BEGIN SUPPLIED TEXT
A stochastic model for leukocyte random motility and chemotaxis based on receptor binding fluctuations

Abstract

Two central features of polymorphonuclear leukocyte chemosensory movement behavior demand fundamental theoretical understanding. In uniform concentrations of chemoattractant, these cells exhibit a persistent random walk, with a characteristic "persistence time" between significant changes in direction. In chemoattractant concentration gradients, they demonstrate a biased random walk, with an "orientation bias" characterizing the fraction of cells moving up the gradient. A coherent picture of cell movement responses to chemoattractant requires that both the persistence time and the orientation bias be explained within a unifying framework. In this paper, we offer the possibility that "noise" in the cellular signal perception/response mechanism can simultaneously account for these two key phenomena. In particular, we develop a stochastic mathematical model for cell locomotion based on kinetic fluctuations in chemoattractant/receptor binding. This model can simulate cell paths similar to those observed experimentally, under conditions of uniform chemoattractant concentrations as well as chemoattractant concentration gradients. Furthermore, this model can quantitatively predict both cell persistence time and dependence of orientation bias on gradient size. Thus, the concept of signal "noise" can quantitatively unify the major characteristics of leukocyte random motility and chemotaxis. The same level of noise large enough to account for the observed frequency of turning in uniform environments is simultaneously small enough to allow for the observed degree of directional bias in gradients.
END SUPPLIED TEXT
WHAT NEEDS TO BE DONE: Please state what the "orientation bias" characterizes, according to the leukocyte motility abstract.
BEGIN EXCERPTED DATA
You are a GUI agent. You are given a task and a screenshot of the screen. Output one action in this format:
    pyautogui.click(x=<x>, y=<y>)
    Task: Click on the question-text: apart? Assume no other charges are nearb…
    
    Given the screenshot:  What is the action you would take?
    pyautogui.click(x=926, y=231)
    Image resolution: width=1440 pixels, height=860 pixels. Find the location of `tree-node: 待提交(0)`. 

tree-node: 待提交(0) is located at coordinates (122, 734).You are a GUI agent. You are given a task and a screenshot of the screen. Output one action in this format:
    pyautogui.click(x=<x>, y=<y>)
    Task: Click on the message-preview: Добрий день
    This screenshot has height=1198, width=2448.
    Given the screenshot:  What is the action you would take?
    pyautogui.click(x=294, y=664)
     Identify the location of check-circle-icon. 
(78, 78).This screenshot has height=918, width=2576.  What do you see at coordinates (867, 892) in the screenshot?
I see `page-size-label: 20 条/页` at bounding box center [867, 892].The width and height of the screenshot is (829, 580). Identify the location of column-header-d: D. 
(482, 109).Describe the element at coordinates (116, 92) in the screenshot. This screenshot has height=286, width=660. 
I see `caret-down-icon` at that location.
END EXCERPTED DATA
SOLVED EXERCISE: The fraction of cells moving up the chemoattractant concentration gradient.